How many times has a dude accused you of being "crazy" when you think you're being perfectly rational? Well there's a new book out by Paris-born writer Lisa Appignanesi, Mad, Bad and Sad: A History of Women and the Mind Doctors from 1800, which argues that women's so-called madness has been gerrymandered by shifting definitions that often equate craziness and "feminine" behavior. In a review of Mad, Bad and Sad, Telegraph scribe Melanie McGrath says that, "Our current expectations to be made, as one advocate of Prozac puts it, 'better than well', along with ever-expanding definitions of what constitutes mental illness, have served to turn us all, if not into Princesses of Crazy then into her handmaidens."

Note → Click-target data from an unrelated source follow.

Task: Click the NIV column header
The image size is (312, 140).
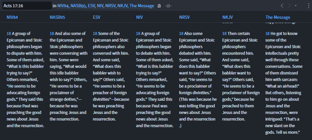Action: (139, 17)
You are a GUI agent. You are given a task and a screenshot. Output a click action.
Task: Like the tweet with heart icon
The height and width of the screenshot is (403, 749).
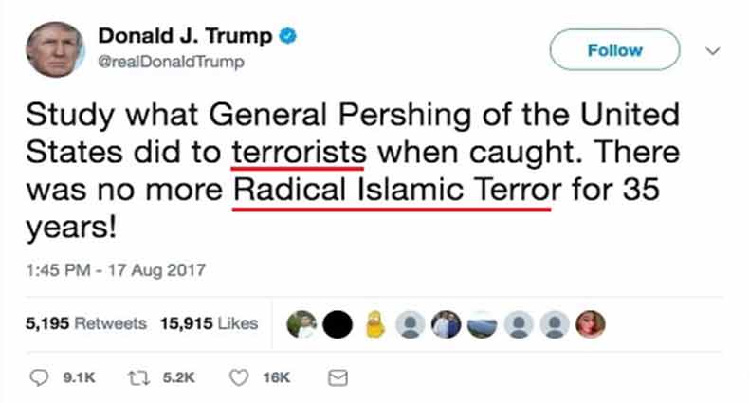pos(239,377)
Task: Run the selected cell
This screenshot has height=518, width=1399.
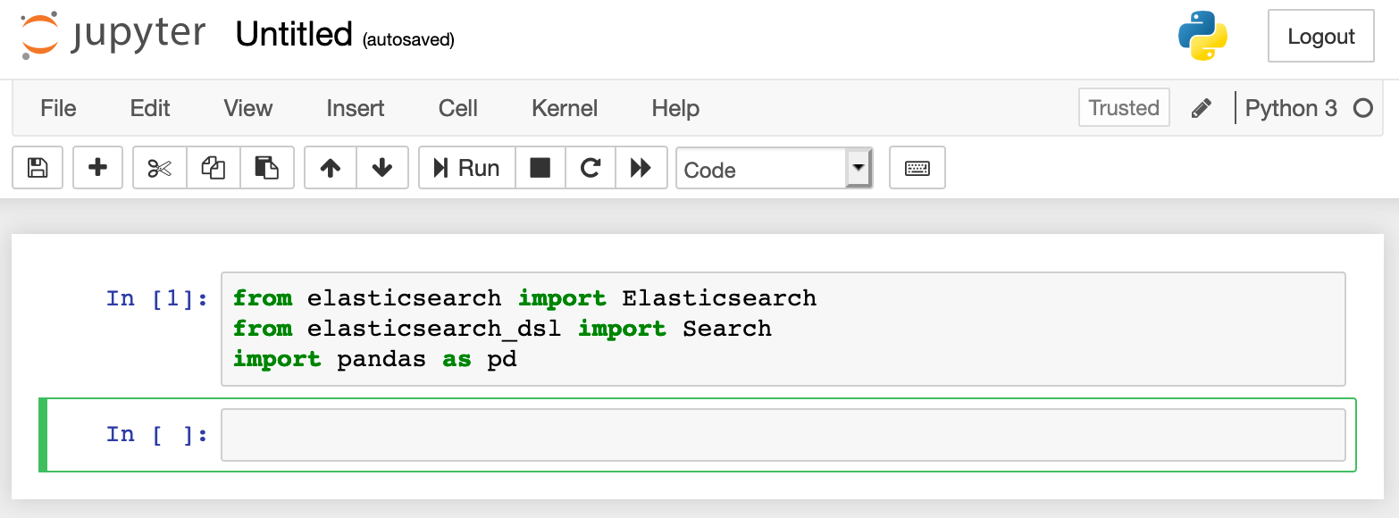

Appignanesi discusses cultural expectations of "madness" by citing the biographies of suicidal, cultural icons such as Marilyn Monroe, Sylvia Plath, and Virginia Woolf. According to McGrath, "We are not simple creatures,' [Appignanesi] says, in something of an understatement. By accepting, even colluding with, the continual expansion of categories of mental illness, we deny life's natural ups and downs and by doing so, impoverish its quality."
Appignanesi isn't the only one lamenting the over-diagnosis of a captive public. There has been much ink spilled on the over-prescription of psychiatric medication, and stereotypically (as Appignanesi points out), women are more demonstratively emotional than men are — so are they being more aggressively over-prescribed? Should we be pulling up the proverbial yellow wallpaper of our feminine oppression instead of swilling Prozac? As we watch former icon of ultra-girliness, Britney Spears, mentally unravel before our eyes, these are all valid questions to be asking ourselves. As we ponder, I'm just going to call myself a handmaiden of princess crazy because, you know, it has a nice ring to it!